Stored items

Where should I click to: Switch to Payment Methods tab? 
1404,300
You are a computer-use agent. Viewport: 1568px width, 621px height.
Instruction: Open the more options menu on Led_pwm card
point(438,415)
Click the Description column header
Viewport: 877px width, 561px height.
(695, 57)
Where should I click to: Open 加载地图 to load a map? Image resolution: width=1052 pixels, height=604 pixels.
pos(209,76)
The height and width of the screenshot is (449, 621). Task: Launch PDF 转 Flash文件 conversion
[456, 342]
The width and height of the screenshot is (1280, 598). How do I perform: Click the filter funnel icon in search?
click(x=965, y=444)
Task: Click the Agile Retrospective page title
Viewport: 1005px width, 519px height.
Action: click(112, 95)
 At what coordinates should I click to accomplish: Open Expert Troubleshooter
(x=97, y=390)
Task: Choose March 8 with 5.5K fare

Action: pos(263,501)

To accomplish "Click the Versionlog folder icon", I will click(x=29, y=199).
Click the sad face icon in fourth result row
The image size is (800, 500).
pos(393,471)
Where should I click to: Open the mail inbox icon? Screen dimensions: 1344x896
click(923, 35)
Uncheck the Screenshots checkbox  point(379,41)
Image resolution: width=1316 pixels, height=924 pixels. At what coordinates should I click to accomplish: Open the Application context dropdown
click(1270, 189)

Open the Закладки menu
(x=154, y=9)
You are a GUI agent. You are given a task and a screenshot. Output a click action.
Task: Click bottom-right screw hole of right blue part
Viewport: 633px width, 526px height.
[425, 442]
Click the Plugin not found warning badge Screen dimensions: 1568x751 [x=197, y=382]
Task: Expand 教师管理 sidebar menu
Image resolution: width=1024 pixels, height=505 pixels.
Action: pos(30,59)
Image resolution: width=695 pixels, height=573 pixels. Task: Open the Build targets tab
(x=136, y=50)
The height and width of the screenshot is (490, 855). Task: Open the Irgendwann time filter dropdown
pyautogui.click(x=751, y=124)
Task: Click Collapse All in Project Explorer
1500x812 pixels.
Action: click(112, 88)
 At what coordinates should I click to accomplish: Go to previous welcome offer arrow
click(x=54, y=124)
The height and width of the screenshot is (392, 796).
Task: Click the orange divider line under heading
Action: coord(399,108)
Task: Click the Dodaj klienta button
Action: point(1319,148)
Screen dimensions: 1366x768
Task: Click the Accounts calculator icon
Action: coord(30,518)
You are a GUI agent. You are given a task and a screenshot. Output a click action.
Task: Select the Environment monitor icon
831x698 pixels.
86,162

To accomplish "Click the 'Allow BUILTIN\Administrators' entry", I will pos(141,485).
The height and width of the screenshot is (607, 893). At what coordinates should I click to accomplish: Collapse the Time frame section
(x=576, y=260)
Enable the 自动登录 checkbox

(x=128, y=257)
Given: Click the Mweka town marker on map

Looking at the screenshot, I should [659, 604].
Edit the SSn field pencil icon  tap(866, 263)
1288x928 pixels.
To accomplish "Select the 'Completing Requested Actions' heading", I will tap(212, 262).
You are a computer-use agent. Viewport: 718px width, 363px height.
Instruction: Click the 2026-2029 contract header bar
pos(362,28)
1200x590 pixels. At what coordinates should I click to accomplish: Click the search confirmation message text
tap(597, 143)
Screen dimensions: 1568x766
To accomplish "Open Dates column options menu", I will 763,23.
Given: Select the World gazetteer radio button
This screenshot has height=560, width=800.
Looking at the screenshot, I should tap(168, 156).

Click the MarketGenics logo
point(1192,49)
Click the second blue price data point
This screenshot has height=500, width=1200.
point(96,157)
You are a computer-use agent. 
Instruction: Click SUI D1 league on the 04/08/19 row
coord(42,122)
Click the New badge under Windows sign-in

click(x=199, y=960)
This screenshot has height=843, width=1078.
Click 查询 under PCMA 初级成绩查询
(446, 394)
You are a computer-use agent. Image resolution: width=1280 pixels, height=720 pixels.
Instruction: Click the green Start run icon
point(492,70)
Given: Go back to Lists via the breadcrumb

■ EXERCISE OBJECTIVE ■
Once more, write out all the data exactly.

■ OUTPUT BELOW ■
Where should I click to: Switch to Payment Methods tab? 
1404,300
You are a computer-use agent. Viewport: 1568px width, 621px height.
Instruction: Open the more options menu on Led_pwm card
point(438,415)
Click the Description column header
Viewport: 877px width, 561px height.
(695, 57)
Where should I click to: Open 加载地图 to load a map? Image resolution: width=1052 pixels, height=604 pixels.
pos(209,76)
The height and width of the screenshot is (449, 621). Task: Launch PDF 转 Flash文件 conversion
[456, 342]
The width and height of the screenshot is (1280, 598). How do I perform: Click the filter funnel icon in search?
click(x=965, y=444)
Task: Click the Agile Retrospective page title
Viewport: 1005px width, 519px height.
Action: click(112, 95)
 At what coordinates should I click to accomplish: Open Expert Troubleshooter
(x=97, y=390)
Task: Choose March 8 with 5.5K fare

Action: pos(263,501)

To accomplish "Click the Versionlog folder icon", I will click(x=29, y=199).
Click the sad face icon in fourth result row
The image size is (800, 500).
pos(393,471)
Where should I click to: Open the mail inbox icon? Screen dimensions: 1344x896
click(923, 35)
Uncheck the Screenshots checkbox  point(379,41)
Image resolution: width=1316 pixels, height=924 pixels. At what coordinates should I click to accomplish: Open the Application context dropdown
click(1270, 189)

Open the Закладки menu
(x=154, y=9)
You are a GUI agent. You are given a task and a screenshot. Output a click action.
Task: Click bottom-right screw hole of right blue part
Viewport: 633px width, 526px height.
[425, 442]
Click the Plugin not found warning badge Screen dimensions: 1568x751 [x=197, y=382]
Task: Expand 教师管理 sidebar menu
Image resolution: width=1024 pixels, height=505 pixels.
Action: pos(30,59)
Image resolution: width=695 pixels, height=573 pixels. Task: Open the Build targets tab
(x=136, y=50)
The height and width of the screenshot is (490, 855). Task: Open the Irgendwann time filter dropdown
pyautogui.click(x=751, y=124)
Task: Click Collapse All in Project Explorer
1500x812 pixels.
Action: click(112, 88)
 At what coordinates should I click to accomplish: Go to previous welcome offer arrow
click(x=54, y=124)
The height and width of the screenshot is (392, 796).
Task: Click the orange divider line under heading
Action: coord(399,108)
Task: Click the Dodaj klienta button
Action: point(1319,148)
Screen dimensions: 1366x768
Task: Click the Accounts calculator icon
Action: coord(30,518)
You are a GUI agent. You are given a task and a screenshot. Output a click action.
Task: Select the Environment monitor icon
831x698 pixels.
86,162

To accomplish "Click the 'Allow BUILTIN\Administrators' entry", I will pos(141,485).
The height and width of the screenshot is (607, 893). At what coordinates should I click to accomplish: Collapse the Time frame section
(x=576, y=260)
Enable the 自动登录 checkbox

(x=128, y=257)
Given: Click the Mweka town marker on map

Looking at the screenshot, I should [659, 604].
Edit the SSn field pencil icon  tap(866, 263)
1288x928 pixels.
To accomplish "Select the 'Completing Requested Actions' heading", I will tap(212, 262).
You are a computer-use agent. Viewport: 718px width, 363px height.
Instruction: Click the 2026-2029 contract header bar
pos(362,28)
1200x590 pixels. At what coordinates should I click to accomplish: Click the search confirmation message text
tap(597, 143)
Screen dimensions: 1568x766
To accomplish "Open Dates column options menu", I will 763,23.
Given: Select the World gazetteer radio button
This screenshot has height=560, width=800.
Looking at the screenshot, I should tap(168, 156).

Click the MarketGenics logo
point(1192,49)
Click the second blue price data point
This screenshot has height=500, width=1200.
point(96,157)
You are a computer-use agent. 
Instruction: Click SUI D1 league on the 04/08/19 row
coord(42,122)
Click the New badge under Windows sign-in

click(x=199, y=960)
This screenshot has height=843, width=1078.
Click 查询 under PCMA 初级成绩查询
(446, 394)
You are a computer-use agent. Image resolution: width=1280 pixels, height=720 pixels.
Instruction: Click the green Start run icon
point(492,70)
Given: Go back to Lists via the breadcrumb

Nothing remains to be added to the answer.